Australia's prime minister says the chance of finding any floating debris from MH370 is "highly unlikely" and that the search for the missing Malaysian Airliner will need to shift away from visual searches and focus instead on scouring the seafloor.
Tony Abbott said that at this point, weeks after the plane disappeared on March 8 with 239 people aboard, it's possible nothing will ever be found from the Boeing 777 that is thought to have gone down in the southern Indian Ocean west of Australia.
"We will do everything we humanly can, everything we reasonably can, to solve this mystery," he told reporters in Canberra.
"We are still baffled and disappointed that we haven't been able to find undersea wreckage based on those detections," he said.
"We are moving from the current phase to a phase which is focused on searching the ocean floor over a much larger area," Abbott said.

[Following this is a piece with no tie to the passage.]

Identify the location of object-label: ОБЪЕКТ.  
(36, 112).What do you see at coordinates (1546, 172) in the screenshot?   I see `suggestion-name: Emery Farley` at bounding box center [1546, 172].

He said that although the U.S. Navy's robotic search of the area has gone on for weeks and has yet to turn up anything, officials are hoping to bring in more equipment to search the seafloor for possible debris.
Abbott says searches of the plane's entire probable impact zone, an area 430 miles long and 50 miles wide, would begin.
But Angus Houston, the head of the search effort, says that will be a monumental task.
"If everything goes perfectly, I would say we'll be doing well if we do it in eight months," Houston was quoted by The Associated Press as saying. Houston said weather and technical obstacles could further prolong such a search.